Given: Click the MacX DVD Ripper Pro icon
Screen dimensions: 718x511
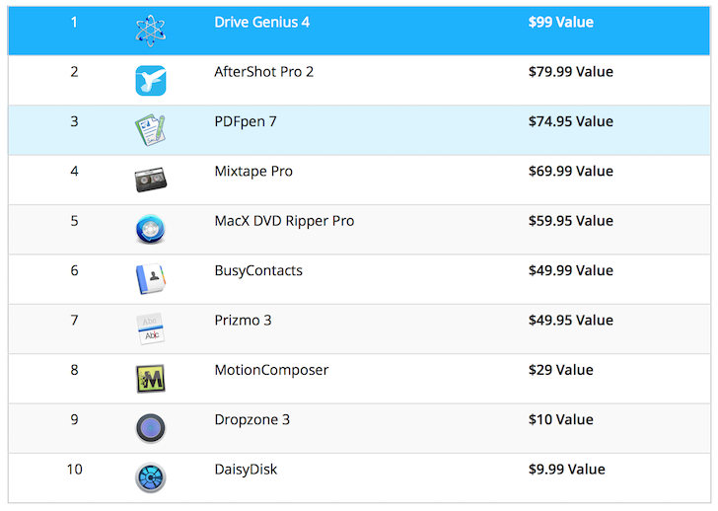Looking at the screenshot, I should pos(151,230).
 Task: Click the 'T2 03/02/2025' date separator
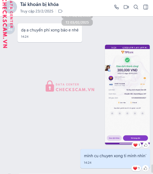(77, 22)
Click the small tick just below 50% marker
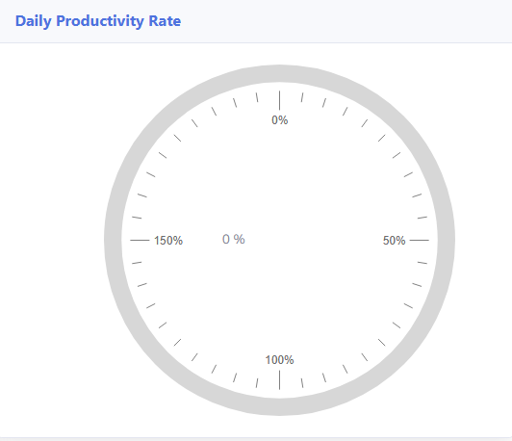The height and width of the screenshot is (441, 512). coord(422,263)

= = =

• [Task]: Images stay out; everything else in the records must be given again exactly.

• [Written answer]:
Given: Click the MacX DVD Ripper Pro icon
Screen dimensions: 718x511
Looking at the screenshot, I should pos(151,230).
 Task: Click the 'T2 03/02/2025' date separator
(77, 22)
Click the small tick just below 50% marker
The height and width of the screenshot is (441, 512). coord(422,263)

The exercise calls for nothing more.